I’m super interested in how you might have arrived at this belief: would you be able to elaborate a little?
One way I think about this is there are just so many weird (positive and negative) feedback loops and indirect effects, so it’s really hard to know if any particular action is good or bad. Let’s say you fund a promising-seeming area of alignment research – just off the top of my head, here are several ways that grant could backfire: • the research appears promising but turns out not to be, but in the meantime it wastes the time of other alignment researchers who otherwise would’ve gone into other areas
• the research area is promising in general, but the particular framing used by the researcher you funded is confusing, and that leads to slower progress than counterfactually
• the researcher you funded (unbeknownst to you) turns out to be toxic or otherwise have bad judgment, and by funding him, you counterfactually poison the well on this line of research
• the area you fund sees progress and grows, which counterfactually sucks up lots of longtermist money that otherwise would have been invested and had greater effect (say, during crunch time)
• the research is somewhat safety-enhancing, to the point that labs (facing safety-capabilities tradeoffs) decide to push capabilities further than they otherwise would, and safety is hurt on net
• the research is somewhat safety-enhancing, to the point that it prevents a warning shot, and that warning shot would have been the spark that would have inspired humanity to get its game together regarding combatting AI X-risk
• the research advances capabilities, either directly or indirectly
• the research is exciting and draws the attention of other researchers into the field, but one of those researchers happens to have a huge, tail negative effect on the field outweighing all the other benefits (say, that particular researcher has a very extreme version of one of the above bullet points)
• Etcetera – I feel like I could do this all day.
Some of the above are more likely than others, but there are just so many different possible ways that any particular intervention could wind up being net negative (and also, by the same token, could alternatively have indirect positive effects that are similarly large and hard to predict).
Having said that, it seems to me that on the whole, we’re probably better off if we’re funding promising-seeming alignment research (for example), and grant applications should be evaluated within that context. On the specific question of safety-conscious work leading to faster capabilities gains, insofar as we view AI as a race between safety and capabilities, it seems to me that if we never advanced alignment research, capabilities would be almost sure to win the race, and while safety research might bring about misaligned AGI somewhat sooner than it otherwise would occur, I have a hard time seeing how it would predictably increase the chances of misaligned AGI eventually being created.
One way I think about this is there are just so many weird (positive and negative) feedback loops and indirect effects, so it’s really hard to know if any particular action is good or bad. Let’s say you fund a promising-seeming area of alignment research – just off the top of my head, here are several ways that grant could backfire:
• the research appears promising but turns out not to be, but in the meantime it wastes the time of other alignment researchers who otherwise would’ve gone into other areas
• the research area is promising in general, but the particular framing used by the researcher you funded is confusing, and that leads to slower progress than counterfactually
• the researcher you funded (unbeknownst to you) turns out to be toxic or otherwise have bad judgment, and by funding him, you counterfactually poison the well on this line of research
• the area you fund sees progress and grows, which counterfactually sucks up lots of longtermist money that otherwise would have been invested and had greater effect (say, during crunch time)
• the research is somewhat safety-enhancing, to the point that labs (facing safety-capabilities tradeoffs) decide to push capabilities further than they otherwise would, and safety is hurt on net
• the research is somewhat safety-enhancing, to the point that it prevents a warning shot, and that warning shot would have been the spark that would have inspired humanity to get its game together regarding combatting AI X-risk
• the research advances capabilities, either directly or indirectly
• the research is exciting and draws the attention of other researchers into the field, but one of those researchers happens to have a huge, tail negative effect on the field outweighing all the other benefits (say, that particular researcher has a very extreme version of one of the above bullet points)
• Etcetera – I feel like I could do this all day.

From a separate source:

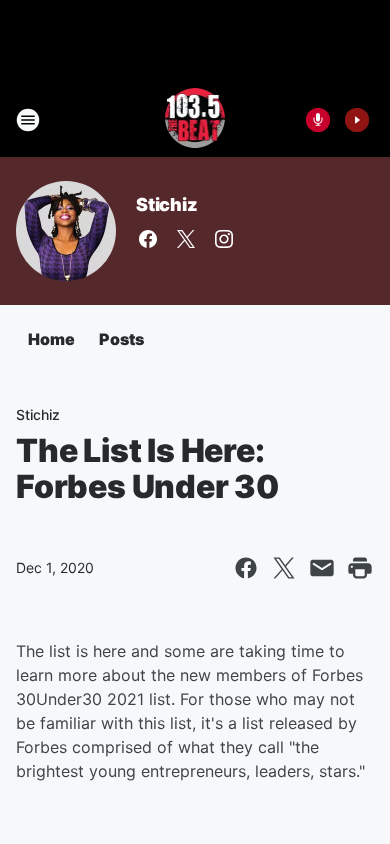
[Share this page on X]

Some of the above are more likely than others, but there are just so many different possible ways that any particular intervention could wind up being net negative (and also, by the same token, could alternatively have indirect positive effects that are similarly large and hard to predict).
Having said that, it seems to me that on the whole, we’re probably better off if we’re funding promising-seeming alignment research (for example), and grant applications should be evaluated within that context. On the specific question of safety-conscious work leading to faster capabilities gains, insofar as we view AI as a race between safety and capabilities, it seems to me that if we never advanced alignment research, capabilities would be almost sure to win the race, and while safety research might bring about misaligned AGI somewhat sooner than it otherwise would occur, I have a hard time seeing how it would predictably increase the chances of misaligned AGI eventually being created.